##### The data

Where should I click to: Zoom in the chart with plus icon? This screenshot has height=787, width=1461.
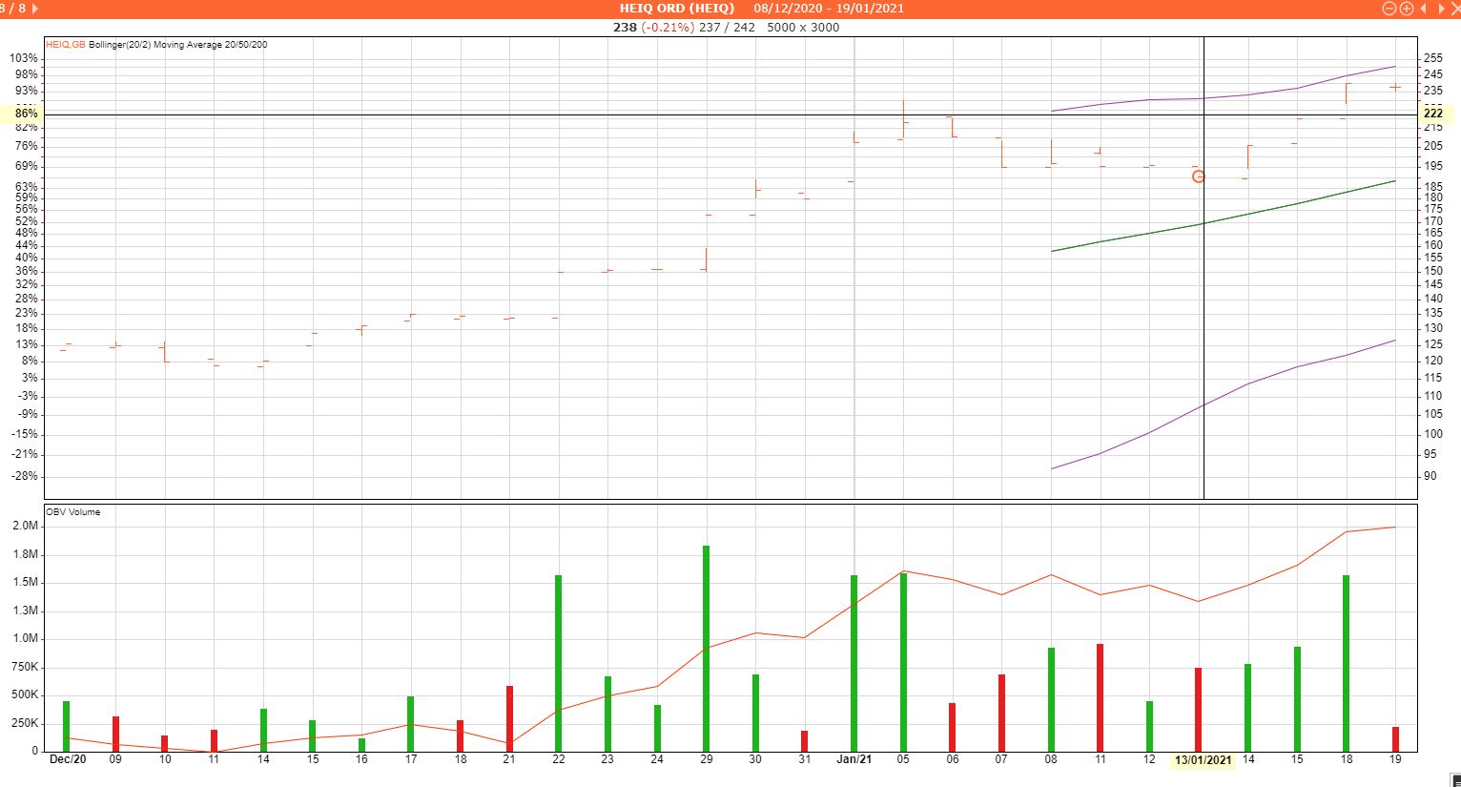tap(1406, 9)
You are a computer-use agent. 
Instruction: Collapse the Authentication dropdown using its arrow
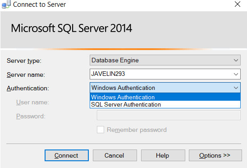coord(236,88)
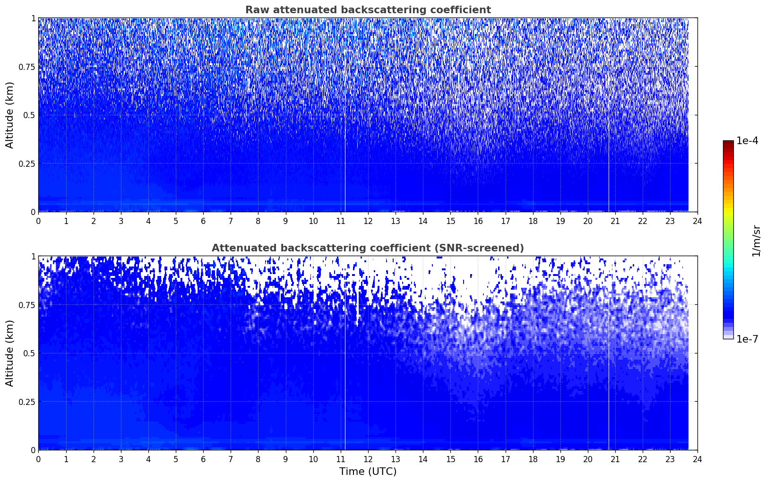
Task: Click hour 6 tick label under the bottom plot
Action: [x=203, y=459]
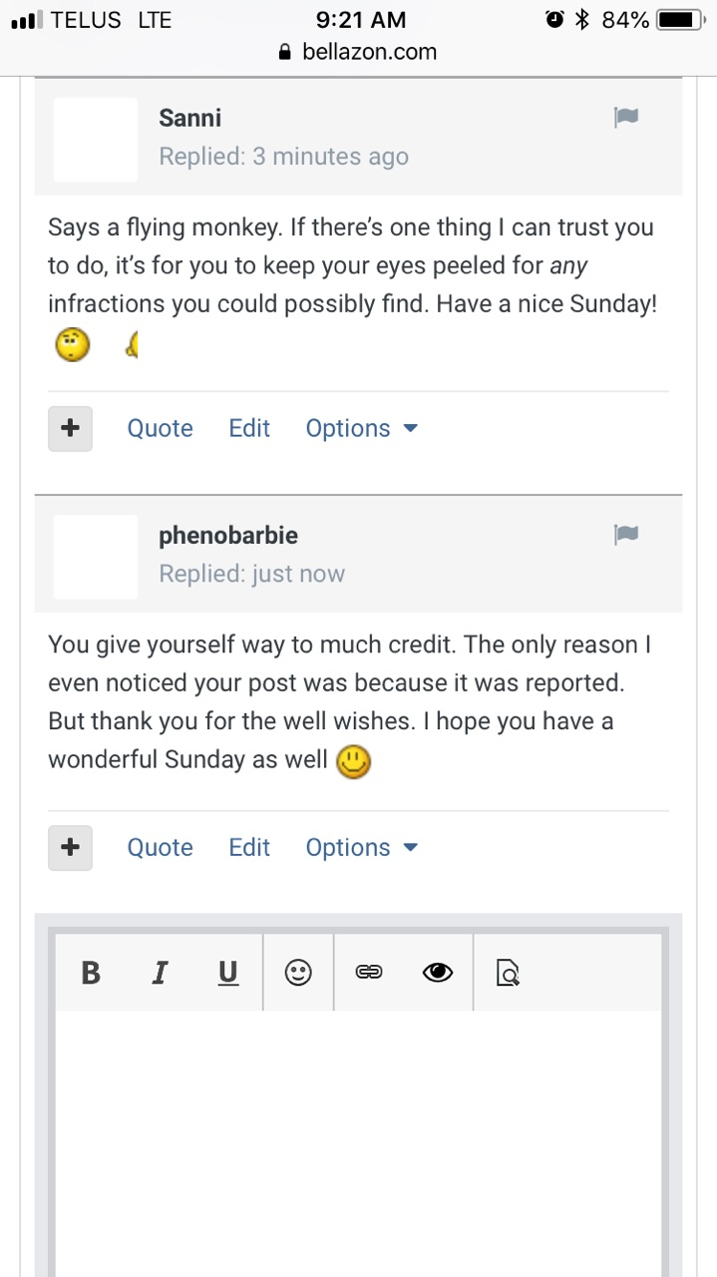Click the eye spoiler icon
This screenshot has width=717, height=1277.
coord(438,972)
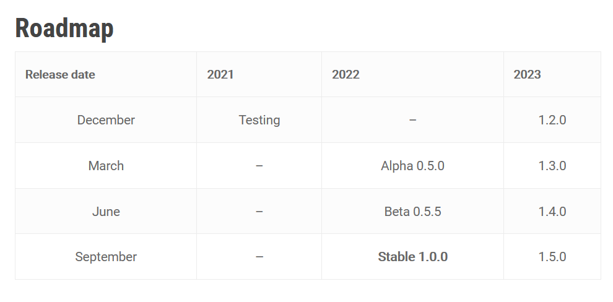This screenshot has height=302, width=613.
Task: Click the dash in March 2021 cell
Action: 259,166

##########

## Description of the task
Locate the line containing "You are a computer-use agent." in the material above, then repeat it and every later line exactly, with no pictures.

## Exercise result
You are a computer-use agent. 
Instruction: Collapse the Authentication dropdown using its arrow
coord(236,88)
Task: Click hour 6 tick label under the bottom plot
Action: [x=203, y=459]
Click the eye spoiler icon
This screenshot has width=717, height=1277.
coord(438,972)
This screenshot has height=302, width=613.
Task: Click the dash in March 2021 cell
Action: 259,166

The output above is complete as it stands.